LA CENTRALITÀ DEL MEDITERRANEO

In oltre un’ora, l’ammiraglio ha presentato le linee programmatiche della sua Marina militare, muovendosi tra le sfide sempre crescenti e le esigenze per risorse e mezzi adeguati, passando tra i rischi di escalation nello Stretto di Hormuz e i possibili sviluppi (o inviluppi) della missione Sophia nel Mediterraneo. Il punto di partenza è riassunto nelle parole del presidente Sergio Mattarella in occasione della recente Festa della Marina, ricordate in apertura da Cavo Dragone: “La Marina costituisce con i suoi mezzi tecnologicamente avanzati, i suoi uomini e le sue donne, uno degli assetti di eccellenza; il mare rappresenta sempre più una dimensione strategica e, per il nostro Paese in particolare, posto al centro del Mediterraneo, una risorsa imprescindibile”.

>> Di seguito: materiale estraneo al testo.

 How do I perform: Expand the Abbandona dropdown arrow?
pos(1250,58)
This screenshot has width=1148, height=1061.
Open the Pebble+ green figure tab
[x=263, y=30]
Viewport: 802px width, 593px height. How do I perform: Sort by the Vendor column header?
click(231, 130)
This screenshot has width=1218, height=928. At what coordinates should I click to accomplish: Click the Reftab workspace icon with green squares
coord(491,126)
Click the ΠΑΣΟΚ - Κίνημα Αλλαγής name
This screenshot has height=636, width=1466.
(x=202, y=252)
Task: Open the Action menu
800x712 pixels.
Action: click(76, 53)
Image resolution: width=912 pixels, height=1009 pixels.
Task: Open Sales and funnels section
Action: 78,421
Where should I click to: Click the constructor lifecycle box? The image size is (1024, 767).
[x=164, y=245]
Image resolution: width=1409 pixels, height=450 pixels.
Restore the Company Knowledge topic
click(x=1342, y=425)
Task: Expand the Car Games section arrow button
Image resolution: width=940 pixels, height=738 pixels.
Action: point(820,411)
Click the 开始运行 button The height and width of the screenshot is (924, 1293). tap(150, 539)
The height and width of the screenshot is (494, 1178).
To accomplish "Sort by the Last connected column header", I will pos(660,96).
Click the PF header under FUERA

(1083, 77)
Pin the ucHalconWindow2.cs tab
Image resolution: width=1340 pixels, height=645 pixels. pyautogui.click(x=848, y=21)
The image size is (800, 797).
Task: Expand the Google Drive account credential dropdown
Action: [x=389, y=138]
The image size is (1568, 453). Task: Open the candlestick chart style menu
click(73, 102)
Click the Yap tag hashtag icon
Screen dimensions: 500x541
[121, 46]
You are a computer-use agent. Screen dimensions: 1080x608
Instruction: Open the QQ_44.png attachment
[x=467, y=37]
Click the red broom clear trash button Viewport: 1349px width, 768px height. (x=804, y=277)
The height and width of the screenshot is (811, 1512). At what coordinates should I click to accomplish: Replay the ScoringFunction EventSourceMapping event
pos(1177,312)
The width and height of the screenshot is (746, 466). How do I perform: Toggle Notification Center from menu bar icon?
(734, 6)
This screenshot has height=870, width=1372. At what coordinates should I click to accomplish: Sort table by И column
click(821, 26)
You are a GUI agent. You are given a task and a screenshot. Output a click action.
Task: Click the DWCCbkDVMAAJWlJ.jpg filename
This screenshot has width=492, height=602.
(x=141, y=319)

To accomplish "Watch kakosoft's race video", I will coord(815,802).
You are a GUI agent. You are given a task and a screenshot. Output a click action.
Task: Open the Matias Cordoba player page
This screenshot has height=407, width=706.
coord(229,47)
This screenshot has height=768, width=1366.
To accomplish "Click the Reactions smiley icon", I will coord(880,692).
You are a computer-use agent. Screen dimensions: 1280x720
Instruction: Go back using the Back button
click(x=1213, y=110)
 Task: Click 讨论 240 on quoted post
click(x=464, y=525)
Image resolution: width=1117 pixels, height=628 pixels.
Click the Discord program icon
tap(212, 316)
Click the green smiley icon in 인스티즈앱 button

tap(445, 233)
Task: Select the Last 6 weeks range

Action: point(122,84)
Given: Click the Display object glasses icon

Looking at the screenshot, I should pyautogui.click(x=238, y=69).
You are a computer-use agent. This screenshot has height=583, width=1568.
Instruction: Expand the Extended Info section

MARI SEMPRE PIÙ AFFOLLATI…

Difatti, ha spiegato l’ammiraglio, “viviamo una fase storica di forte accentuazione della dimensione strategica del mare”. Nello specifico, “Stati Uniti, Cina e Russia, ma anche Iran, Egitto e Turchia, sono impegnati nella corsa ad acquisire il controllo delle cosiddette Sea lines of communication”. Sono le linee nevralgiche del mare, dove corrono interessi economici e strategici, e si addensano fenomeni di instabilità e deterrenza. Si tratta ad esempio di “traffici illeciti, terrorismo e pirateria”, minacce che popolano i nostri mari e riguardano direttamente il nostro Paese. L’Italia, ha notato Cavo Dragone, “ha nel Mediterraneo allargato l’area di primario interesse: copre non solo il mare nostrum, ma anche il Mar Rosso, il Mar Arabico e il Golfo di Guinea quali arterie essenziali del commercio internazionale tra Europa e Asia”. Per la Penisola ha un valore rilevantissimo, considerando che “l’80% del nostro commercio si muove via mare, che abbiamo l’undicesima flotta mercantile del mondo e la terza flotta peschereccia europea”.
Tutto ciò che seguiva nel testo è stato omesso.